Another tool used by Hemingway in this story is the symbol of Nothing. Nothing is what the old man wants to escape. The older waiter, who sometimes acts as the voice of the old man’s soul, describes his colleague:
“The Nothing is a relentless monotony, unbroken by joy or sorrow. It is unending emptiness without comfort or companionship of man or God. It is the senselessness of each heart-beat that is just like the last and refuses to give in to death. The old man’s loneliness is empty. His days of retirement without useful work or purpose are empty. The emptiness of a life without progress of meaning is Nothing, and this Nothing afflicts the old man with a powerful grip. The only escape from this Nothing is blissful unconsciousness, permanent only in death.”

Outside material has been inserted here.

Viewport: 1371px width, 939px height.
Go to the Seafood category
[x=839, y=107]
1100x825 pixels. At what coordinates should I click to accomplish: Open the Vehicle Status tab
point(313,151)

The old man's and death is further discussed through the metaphor of insomnia and sickness, which he evidently shares with the older waiter, insomnia keeps the two awake through the hours of darkness, just as a persistent life keeps the old man breathing when he would rather die. In the second paragraph of the story, the older waiter informs the younger that their elderly customer had tried to commit suicide the week before. The old man is racked with despair – at his loneliness, the darkness of his life, his isolation from the world, and the Nothingness that penetrate in his existence. He wants rest, but it is withheld from him. Even when he tries to take his own life, his niece cuts him down from his noose. Peace is far from this man, and what little relief he may find is incomplete like the artificial light of the cafe. He tries to get drunk with whiskey, but that also fails to bring him rest. There is only left the hope that, as drunk as he is, he may pass out when he arrives home.

This story is filled with symbols of hopelessness. The contrasts between light and dark, youth and age are cruel. The end of the short story desert the story with a feeling that there is no escape from the depression of the last years of older man life. Perhaps it is author’s own terror of old age and infirmity that he is trying to share with the reader.